MariaDB/Galera, donor node stops responding when SST fails to a new node, and brings the cluster down,

just joined here. We’re experimenting with a Galera cluster on MariaDB,and while we were able to set up a 3 nodes cluster without issues, we managed to get a bit perplexed while experimenting to gain some confidence.

So, we have a 3 nodes setup on

  • mariadb 10.5.10
  • galera cluster 4.6

and it’s working flawless.

  • We decided to add a 4th node in another datacenter for the purpose of evaluating latency. Mistakenly, the network the new node is configured such that, while allowing it to connect to the cluster, doesn’t let the cluster connect to it.
  • The new node joins the cluster, a donor node is selected for rsync SST.
  • SST fails because the rsync connection can’t be established, and for some reason, the donor node immediately sees the network as partitioned, and shuts itself down, going into a state where wsrep_ready=OFF, wsrep_connected=OFF, and while mariadb appears to be running, the wsrep provider appears dead.
  • The new node is disconnected from the cluster, re-connects, a new donor is selected, and things repeat until the entire cluster is down and unresponsive.
  • Each node is in a state that the mysql process can’t be terminated gracefully, so we need to kill each, and go through the process of boostrapping the cluster.

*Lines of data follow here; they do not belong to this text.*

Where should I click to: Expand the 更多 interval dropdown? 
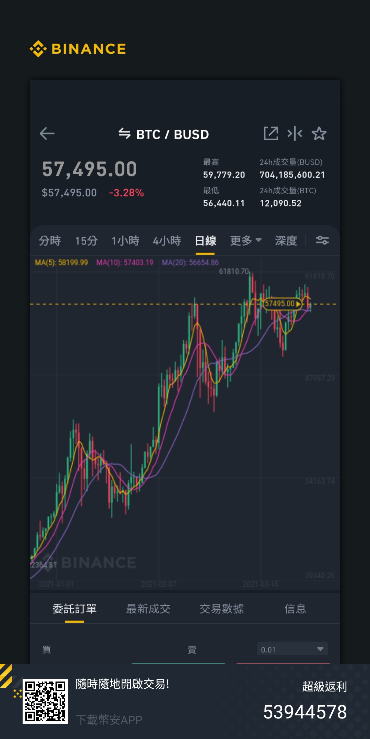click(x=246, y=241)
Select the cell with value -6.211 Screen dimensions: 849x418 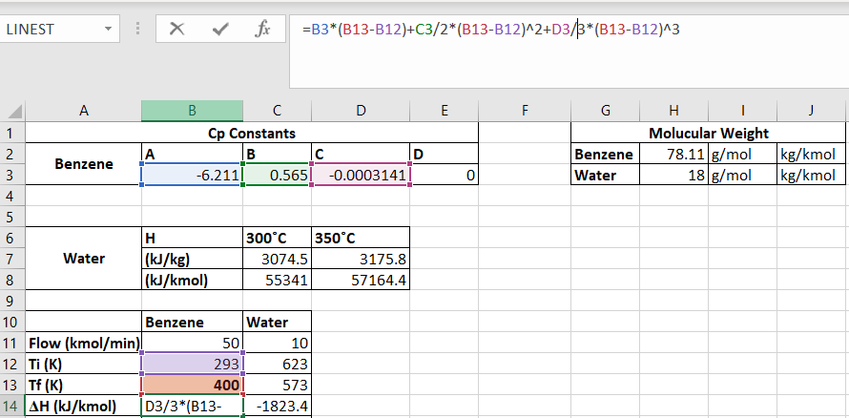pyautogui.click(x=192, y=175)
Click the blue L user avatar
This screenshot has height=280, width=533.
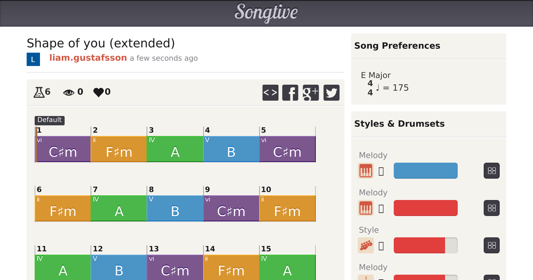(33, 59)
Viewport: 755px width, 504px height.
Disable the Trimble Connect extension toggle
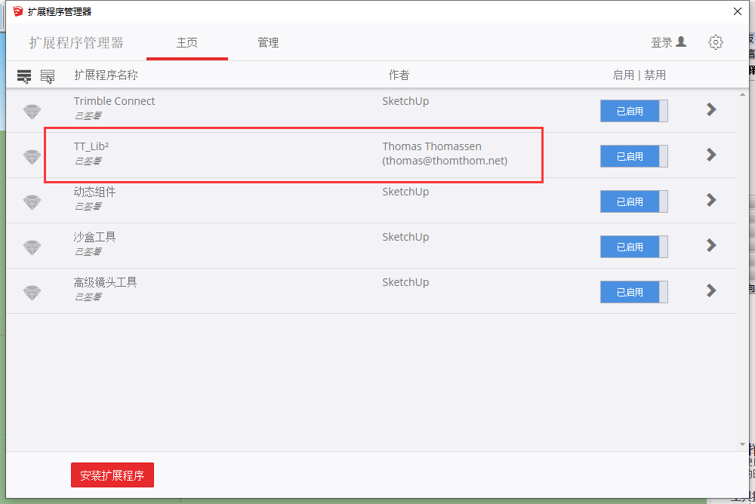pyautogui.click(x=633, y=111)
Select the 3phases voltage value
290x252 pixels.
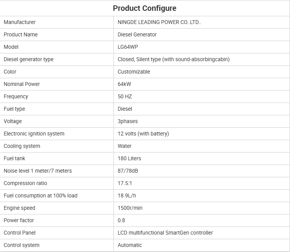point(127,121)

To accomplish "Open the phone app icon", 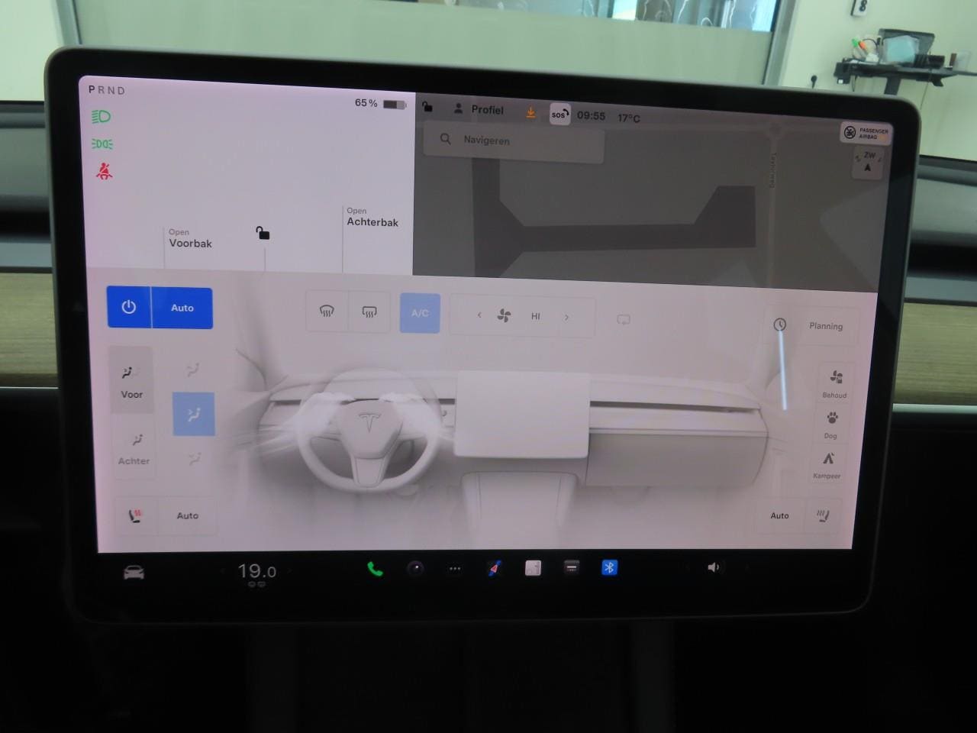I will pyautogui.click(x=375, y=569).
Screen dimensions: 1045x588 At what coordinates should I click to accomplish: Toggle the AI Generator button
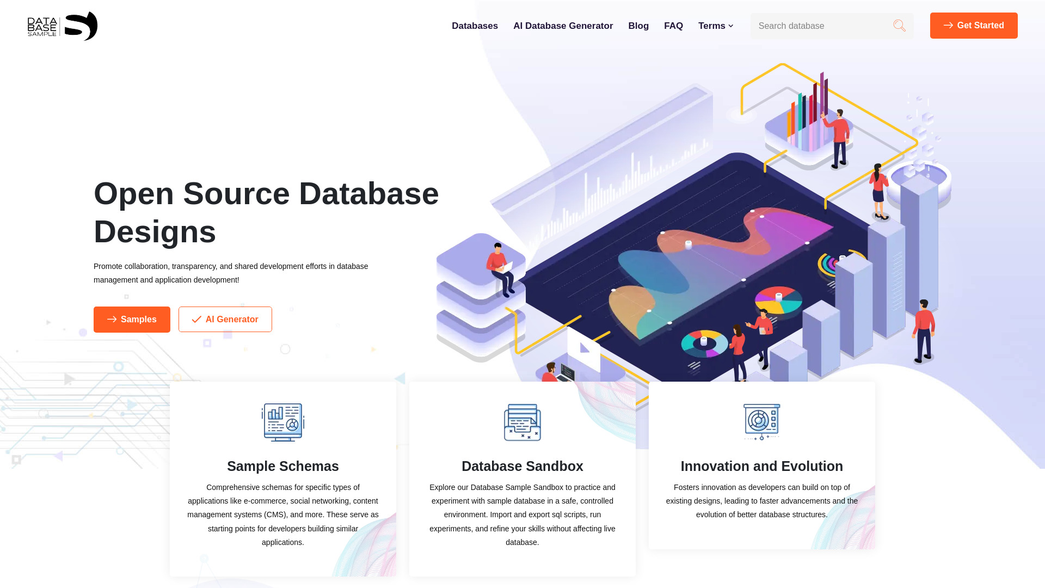pos(225,319)
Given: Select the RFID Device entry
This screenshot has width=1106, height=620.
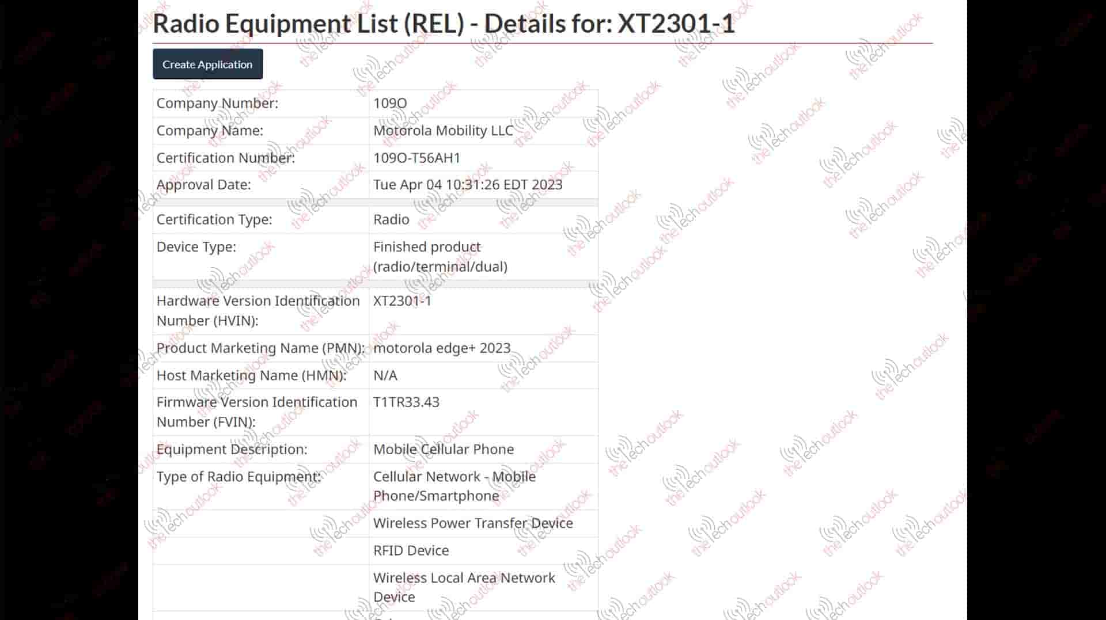Looking at the screenshot, I should (411, 551).
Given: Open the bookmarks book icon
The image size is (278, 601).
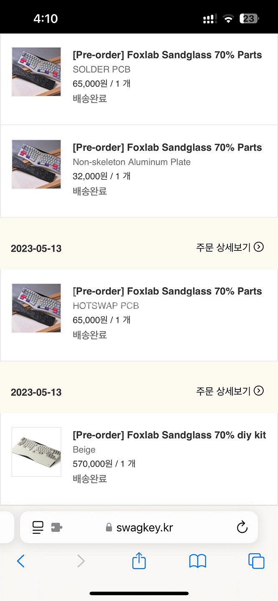Looking at the screenshot, I should [198, 561].
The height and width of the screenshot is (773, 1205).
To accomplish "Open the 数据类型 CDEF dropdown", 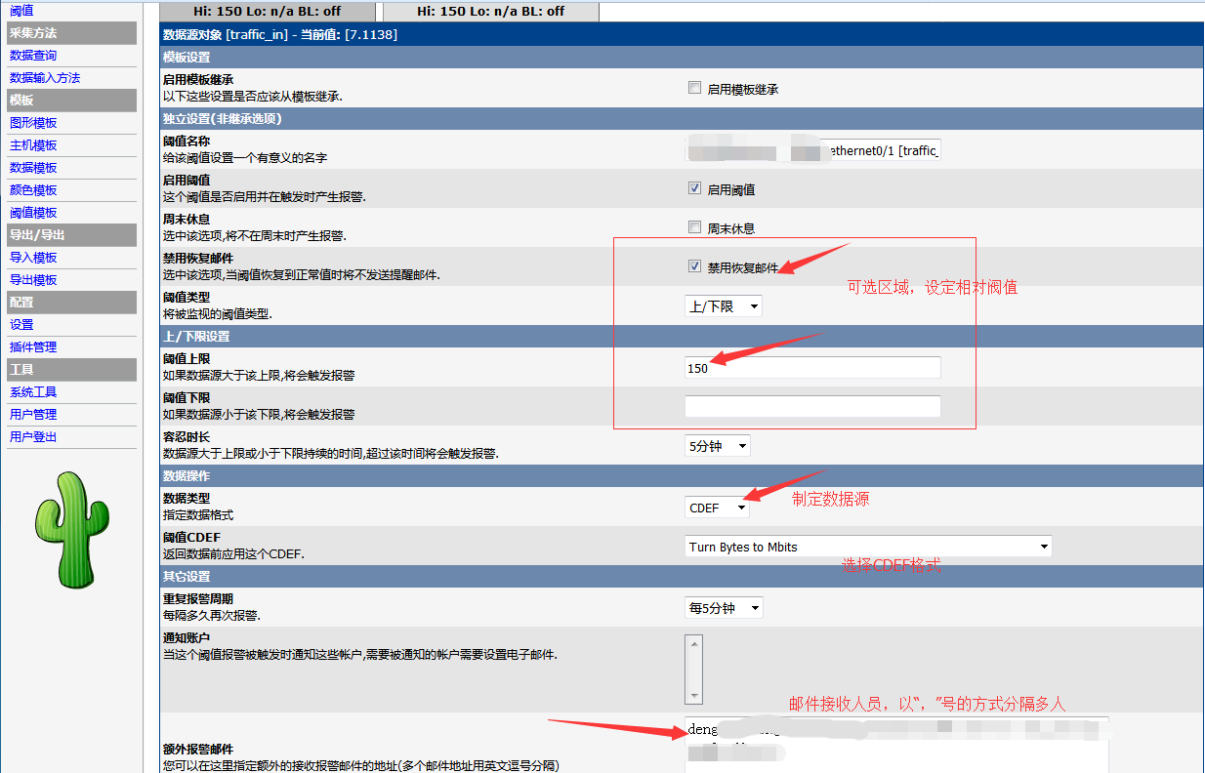I will [x=718, y=508].
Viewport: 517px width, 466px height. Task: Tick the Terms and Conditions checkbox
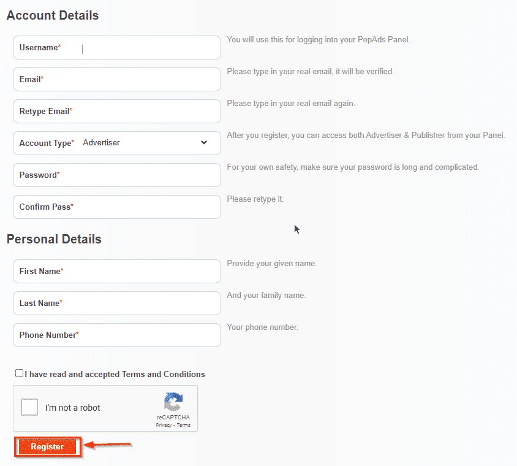click(x=20, y=373)
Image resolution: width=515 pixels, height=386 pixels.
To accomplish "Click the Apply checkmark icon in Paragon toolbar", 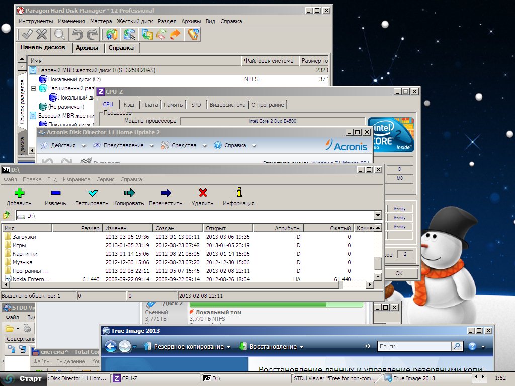I will coord(27,34).
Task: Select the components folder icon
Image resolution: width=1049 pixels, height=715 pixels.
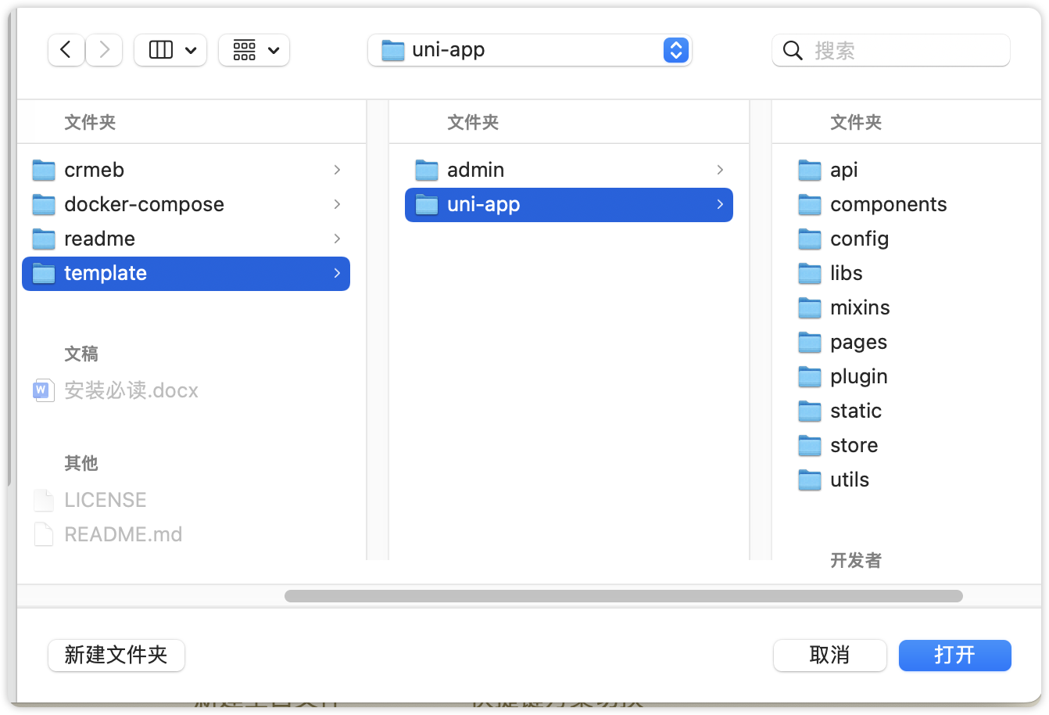Action: 810,204
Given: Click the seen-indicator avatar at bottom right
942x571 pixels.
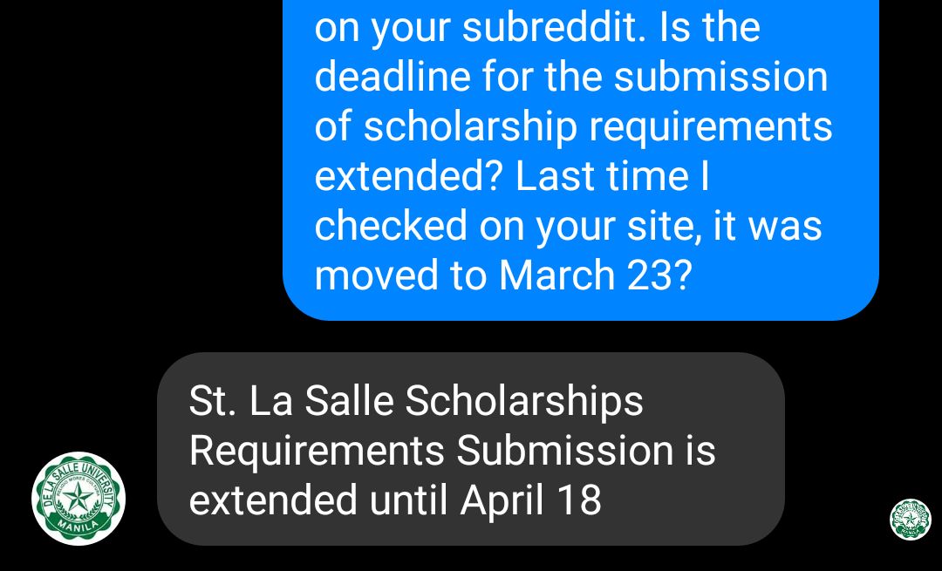Looking at the screenshot, I should tap(910, 518).
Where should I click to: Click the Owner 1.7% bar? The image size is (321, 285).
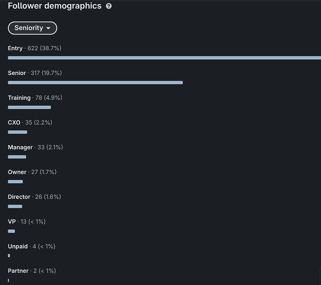pyautogui.click(x=15, y=182)
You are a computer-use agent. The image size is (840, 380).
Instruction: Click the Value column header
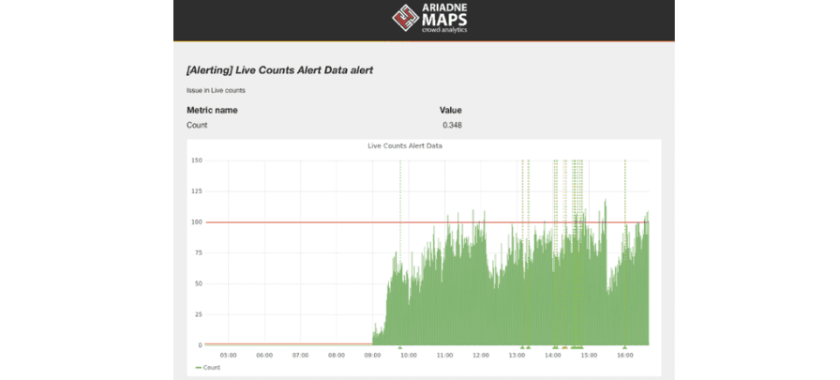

That’s a bit unsettling. I understand I can fix the network issues, but, still…

Hello @hobbes,
rsync is an outdated method for doing SST. You should switch to the xtrabackup-v2 method. Also, ensure you don’t have any firewall/iptables/etc blocking 4444 and 4567.
The fact that the donor node shuts itself down after failing to send an SST is a clear bug and should be reported to MariaDB.
I would recommend that you try out Percona XtraDB Cluster 8 for a more reliable experience.

@hobbes I concur with @matthewb .
In Percona XtraDB Cluster 8.0.23 we fixed a lot of bugs
Chaos Testing Leads to More Stable Percona XtraDB Cluster - Percona Database Performance Blog ,
which are likely are still present in MariaDB.
I recommend you try our version.